身体の内側へ

フェルデンクライスメソッドを始めて一か月たった。


フェルデンクライスメソッドが他のスポーツと違うところは内側から変わっていくことだろうか。元気なころはスイミングが趣味だった。その頃は、プロテインを飲んで自分を追い込み早くなればなるほど筋肉がつき”武装”していく自分がいた。コーチの鼓舞する声にけしかけられ、もう苦しい、止めたい、と吐く息が泡となって消えていくのを見ながら息継ぎを我慢して、更に手足を高速で動かし続けた。そして私は学習した。死にそうに苦しくてもそれを乗り越えれば、いい結果は必ずついてくるものなのだと。


一方、フェルデンクライスメソッドは、それとは正反対の考え方だ。先生の声に合わせて体を動かしているのだけど、痛かったらしなくていいし、苦しいことは一つもない。自分の体と丁寧に対話していく作業。水泳はコーチの声を聞く作業だったけど、フェルデンクライスでは自分の体の声を聞いてあげる。

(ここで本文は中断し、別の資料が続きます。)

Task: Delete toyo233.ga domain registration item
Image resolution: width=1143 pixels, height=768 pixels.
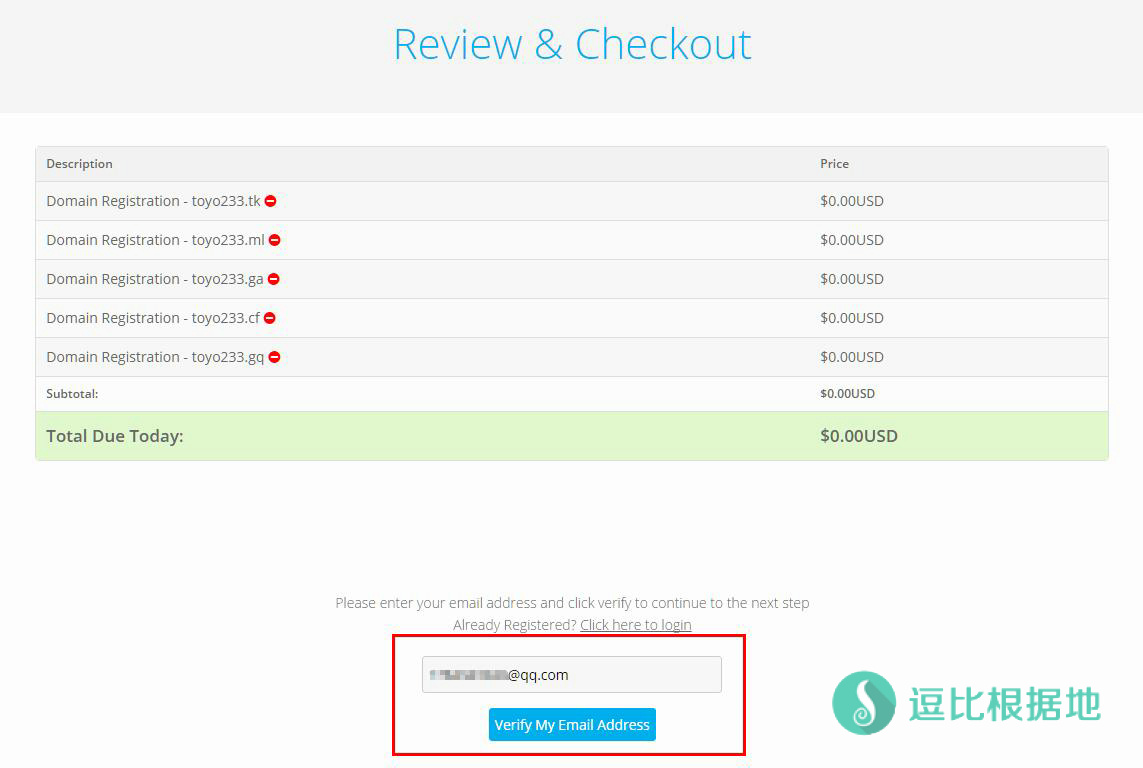Action: click(273, 279)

その結果、今までかぶっていた沢山の武装が少しずつ解かれていく。それは体の筋肉がなくなるという意味ではなく、この社会でこうふるまわなければならないと自分に課し、体の自由を奪っていた武装という意味だ。他者から押し付けられ、自分に課していた武装が私の体の滑らかさを奪っていた。


1か月たって自分の中に軸ができ始めているのも感じる。武装が全部剥がれて自分の身体を取り戻した時、社会に規定されない(動物になるといってもいい)ブレない軸を持つ本当の私になるのだと思う。


自殺未遂した時は、壁の隅に追いやられもう逃げ場もないと思っていた。死ぬことで解放されると思っていた。壁に追いやられどうにもならないときは内側に入り込むことによって別の世界が見えてくる。それが違う次元の解放のスタートなのかもしれない。